宇園別小学校、123年の歴史に幕
- Muratsubaki Tetsuroh

- 4月10日
- 読了時間: 2分
【コラム連載 62 日々勉強 日々感謝】
宇園別小学校、123年の歴史に幕
3月15日、当麻町立宇園別小学校において、最後の卒業式、閉校式が執り行われた。明治36年の開校から123年。地域とともに歩み続けてきた学び舎が、その長い歴史に幕を下ろした。

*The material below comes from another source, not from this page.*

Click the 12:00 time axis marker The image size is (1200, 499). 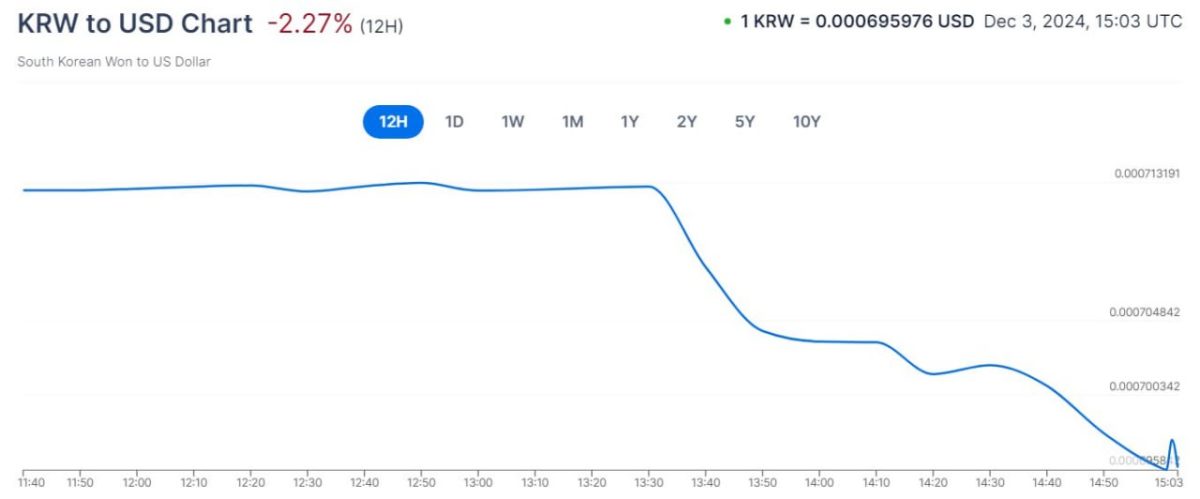(x=137, y=483)
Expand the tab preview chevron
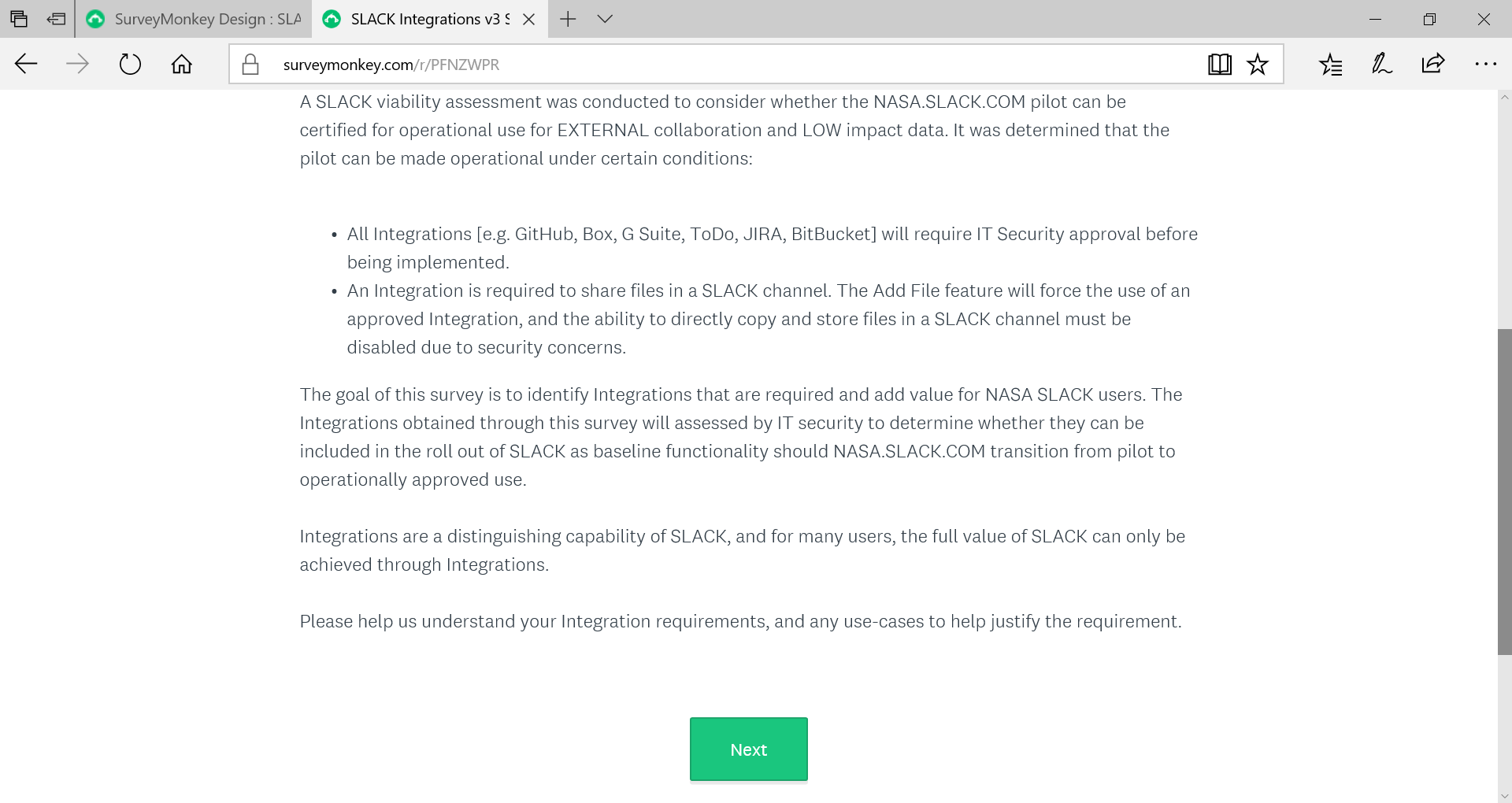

「すてきな人たちと出会い、いろんなことを学んだ宇園別小は、ありのままを表現できる大事なステージでした」最後の卒業生の一人、児童会長の大橋稀杏さんの言葉。
卒業生3人の門出を祝うとともに、在校生1人、南信重校長はじめ教職員、地域の皆さんが一堂に会し、学校への感謝と惜別の思いを分かち合う時間であった。
閉校を迎えるにあたり、この一年、記念事業が行われてきた。
昨年の秋には、学習文化発表会後に「校歌を歌う会」を開催。児童、教職員、同窓会長の藤中敏彦さんをはじめ地域の皆さんが心を一つにして歌った校歌を収録。これまでの長い歩みを包み込み、未来へとつなぐ大切な思いを歌声に込めて保存された。
また、児童4人が記念パネルを制作。赤や緑の葉をつけた大きな木と、4人の子どもたちの姿が描かれ、学び舎で過ごしたかけがえのない時間や、ふるさとへの思いが色鮮やかに表現された。その大作は、未来へとつながる大切な証として、宇園別公民分館に展示される。
閉校式では、宇園別小学校の子どもたちから「未来へのバトン」が、当麻小学校の松川弘校長へと手渡された。その光景は、これまで紡がれてきた年月の重みと、これからへと続く確かなつながりを象徴するものであった。
この地で育まれた学びと絆。長きにわたり学校を支えてこられた地域の皆さん、歴代の教職員の皆さんに、心より敬意と感謝を申し上げる。
卒業生2,352人。宇園別小学校、123年間、ありがとうございました。